# Task brief
When you reach the line that contains "You are a computer-use agent.", please begin copying, and carry on exactly to the last line of the material, leaving out every picture.
Extracted material below:
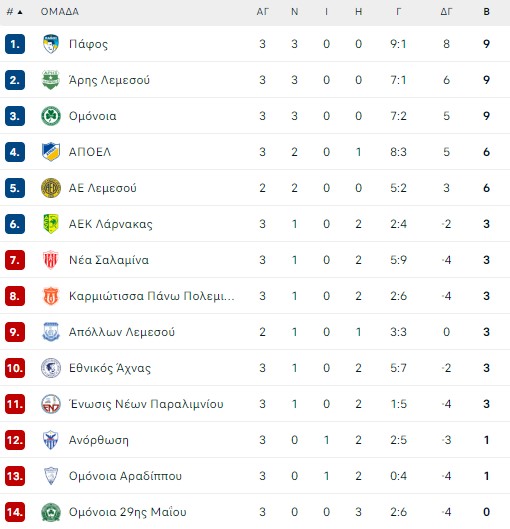Click the rank 1 blue position badge

15,44
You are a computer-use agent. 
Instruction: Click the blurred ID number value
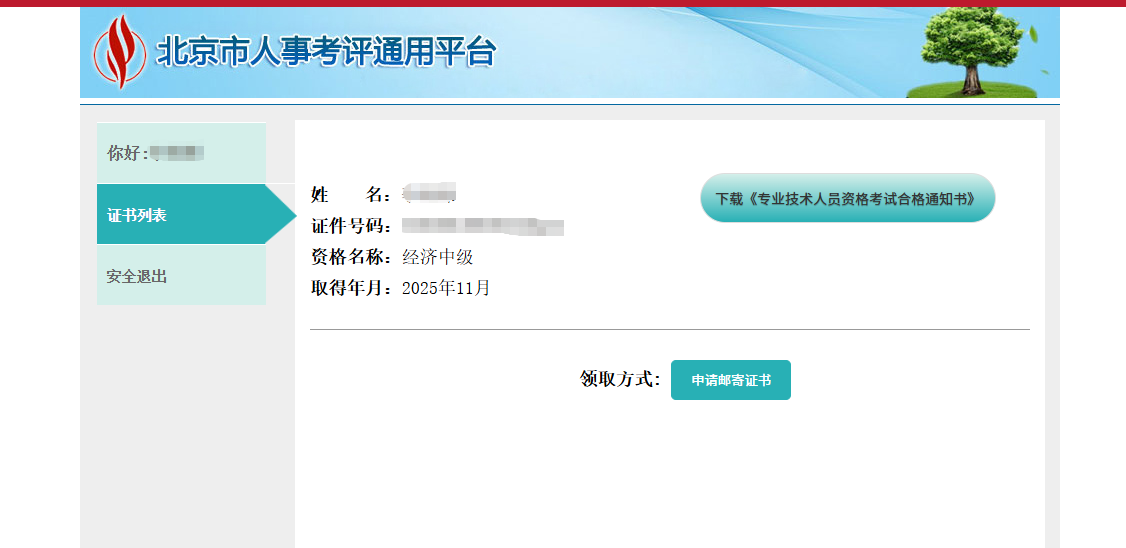(483, 226)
End of Extracted material.
# Solution to the exercise
You are a computer-use agent. 
Instruction: Click the blurred ID number value
(483, 226)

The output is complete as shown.